◆ DIRECTIONS ◆
Reproduce the listing below line for line, with no changes.

>> BEGIN SUPPLIED INFORMATION

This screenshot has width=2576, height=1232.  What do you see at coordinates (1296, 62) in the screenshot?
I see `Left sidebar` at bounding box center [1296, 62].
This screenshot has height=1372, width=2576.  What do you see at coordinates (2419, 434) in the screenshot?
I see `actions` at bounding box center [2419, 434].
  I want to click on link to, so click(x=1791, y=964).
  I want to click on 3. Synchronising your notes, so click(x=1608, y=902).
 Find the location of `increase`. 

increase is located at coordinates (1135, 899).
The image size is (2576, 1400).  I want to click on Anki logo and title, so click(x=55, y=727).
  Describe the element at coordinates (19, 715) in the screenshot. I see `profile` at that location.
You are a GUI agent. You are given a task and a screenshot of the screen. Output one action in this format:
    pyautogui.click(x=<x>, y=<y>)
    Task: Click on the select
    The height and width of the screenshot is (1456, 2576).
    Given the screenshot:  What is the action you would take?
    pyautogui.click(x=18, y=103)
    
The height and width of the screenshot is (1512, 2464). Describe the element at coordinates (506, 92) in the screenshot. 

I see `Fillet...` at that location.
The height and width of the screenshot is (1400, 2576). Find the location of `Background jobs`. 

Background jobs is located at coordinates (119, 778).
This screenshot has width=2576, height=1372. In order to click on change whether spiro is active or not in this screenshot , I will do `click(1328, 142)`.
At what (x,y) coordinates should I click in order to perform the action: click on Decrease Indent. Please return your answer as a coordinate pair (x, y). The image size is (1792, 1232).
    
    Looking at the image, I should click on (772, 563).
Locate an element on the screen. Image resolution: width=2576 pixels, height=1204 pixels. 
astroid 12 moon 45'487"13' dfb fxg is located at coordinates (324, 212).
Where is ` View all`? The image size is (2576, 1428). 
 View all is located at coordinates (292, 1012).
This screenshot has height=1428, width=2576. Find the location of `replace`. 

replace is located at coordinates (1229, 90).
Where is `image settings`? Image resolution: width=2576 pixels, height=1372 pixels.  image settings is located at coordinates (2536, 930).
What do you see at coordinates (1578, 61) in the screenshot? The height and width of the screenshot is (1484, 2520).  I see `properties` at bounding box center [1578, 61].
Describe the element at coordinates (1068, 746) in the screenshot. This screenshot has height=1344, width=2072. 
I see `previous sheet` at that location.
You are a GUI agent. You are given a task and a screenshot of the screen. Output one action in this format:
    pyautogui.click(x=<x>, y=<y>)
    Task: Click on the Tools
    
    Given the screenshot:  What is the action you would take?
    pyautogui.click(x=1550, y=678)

>> END SUPPLIED INFORMATION

◆ CORRECT RESULT ◆
This screenshot has width=2576, height=1232.  What do you see at coordinates (1296, 62) in the screenshot?
I see `Left sidebar` at bounding box center [1296, 62].
This screenshot has height=1372, width=2576.  What do you see at coordinates (2419, 434) in the screenshot?
I see `actions` at bounding box center [2419, 434].
  I want to click on link to, so click(x=1791, y=964).
  I want to click on 3. Synchronising your notes, so click(x=1608, y=902).
 Find the location of `increase`. 

increase is located at coordinates (1135, 899).
The image size is (2576, 1400).  I want to click on Anki logo and title, so click(x=55, y=727).
  Describe the element at coordinates (19, 715) in the screenshot. I see `profile` at that location.
You are a GUI agent. You are given a task and a screenshot of the screen. Output one action in this format:
    pyautogui.click(x=<x>, y=<y>)
    Task: Click on the select
    The height and width of the screenshot is (1456, 2576).
    Given the screenshot:  What is the action you would take?
    pyautogui.click(x=18, y=103)
    
The height and width of the screenshot is (1512, 2464). Describe the element at coordinates (506, 92) in the screenshot. 

I see `Fillet...` at that location.
The height and width of the screenshot is (1400, 2576). Find the location of `Background jobs`. 

Background jobs is located at coordinates (119, 778).
This screenshot has width=2576, height=1372. In order to click on change whether spiro is active or not in this screenshot , I will do `click(1328, 142)`.
At what (x,y) coordinates should I click in order to perform the action: click on Decrease Indent. Please return your answer as a coordinate pair (x, y). The image size is (1792, 1232).
    
    Looking at the image, I should click on (772, 563).
Locate an element on the screen. Image resolution: width=2576 pixels, height=1204 pixels. 
astroid 12 moon 45'487"13' dfb fxg is located at coordinates (324, 212).
Where is ` View all`? The image size is (2576, 1428). 
 View all is located at coordinates (292, 1012).
This screenshot has height=1428, width=2576. Find the location of `replace`. 

replace is located at coordinates (1229, 90).
Where is `image settings`? Image resolution: width=2576 pixels, height=1372 pixels.  image settings is located at coordinates (2536, 930).
What do you see at coordinates (1578, 61) in the screenshot? The height and width of the screenshot is (1484, 2520).  I see `properties` at bounding box center [1578, 61].
Describe the element at coordinates (1068, 746) in the screenshot. This screenshot has height=1344, width=2072. 
I see `previous sheet` at that location.
You are a GUI agent. You are given a task and a screenshot of the screen. Output one action in this format:
    pyautogui.click(x=<x>, y=<y>)
    Task: Click on the Tools
    
    Given the screenshot:  What is the action you would take?
    pyautogui.click(x=1550, y=678)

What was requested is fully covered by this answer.